We all have suffered through unforgettably bad bosses, but incredible leaders evoke some of our best memories. Perhaps they were mentors, friends, or confidantes. Something about them motivated us. We wanted to work harder and better for them. We felt guilty if we did not give them our best effort. But, how did they inspire us? Can we identify a trait that made them so different?

We may not know how to explain it, but something in their leadership drew us to them. In today’s terminology, our best leaders probably would be referred to as transformational. Transformational leaders do not rely on “carrots” or “sticks” to get their followers to accomplish the mission. They do not lead through fear and intimidation, but, rather, by respect and compassion. Instead of telling us what to do, they allow us to figure things out on our own.
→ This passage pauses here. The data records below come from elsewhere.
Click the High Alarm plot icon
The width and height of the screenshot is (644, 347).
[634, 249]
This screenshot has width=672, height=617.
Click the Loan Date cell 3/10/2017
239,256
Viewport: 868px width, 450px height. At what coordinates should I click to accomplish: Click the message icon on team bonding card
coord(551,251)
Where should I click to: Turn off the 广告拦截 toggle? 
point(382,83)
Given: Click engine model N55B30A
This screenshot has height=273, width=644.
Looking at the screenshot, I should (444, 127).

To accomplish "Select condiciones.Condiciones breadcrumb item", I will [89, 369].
A transformational leader can empathize with us, knowing when to offer encouraging words, as well as when to give us a firm push. Often, these leaders engage in small, subtle, yet powerful gestures that show us how much they care.
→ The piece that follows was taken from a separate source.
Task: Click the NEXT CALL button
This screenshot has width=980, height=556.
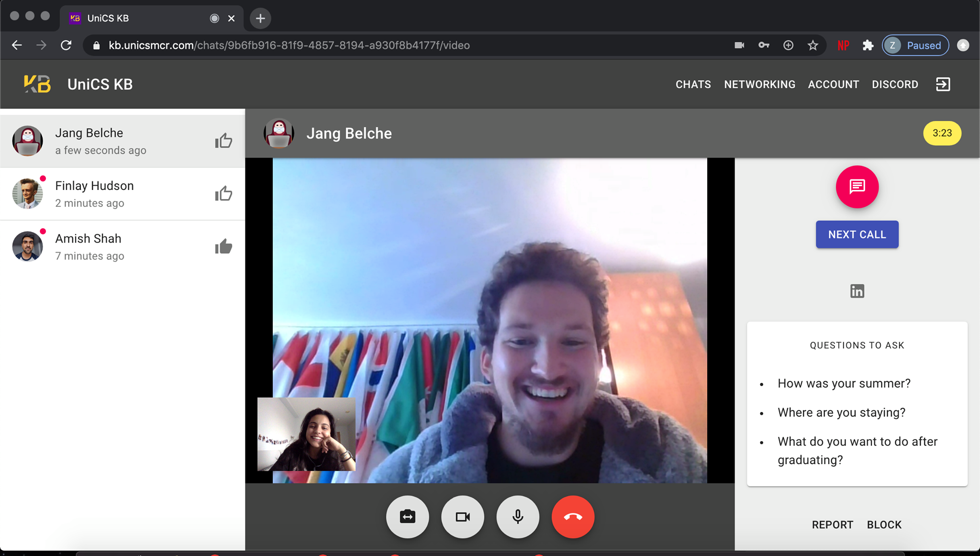Action: [857, 234]
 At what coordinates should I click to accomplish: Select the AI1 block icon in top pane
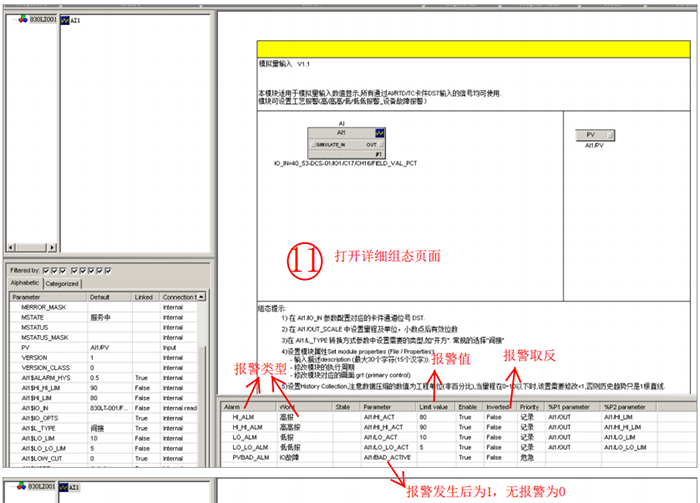66,19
Qualities of Transformational Leaders 

There are four key components of transformational leadership, also known as the four I's. These consist of:

  • Intellectual stimulation - a transformational leader challenges followers to be innovative and creative. (outside-the-box thinking)

  • Individualized consideration - a transformational leader demonstrates genuine concern for the needs and feelings of followers.(compassion)

  • Inspirational motivation - a transformational leader has the ability to inspire and motivate followers. (excited masses, shared vision)

  • Idealized influence - a transformational leader serves as a role model for followers and truly "walks the talk." (actions speak louder than words)

When a leader is able to perform each component, serving as a role model, encourager, innovator, and coach all at once, they will transform those around them into better, more productive, and more successful individuals.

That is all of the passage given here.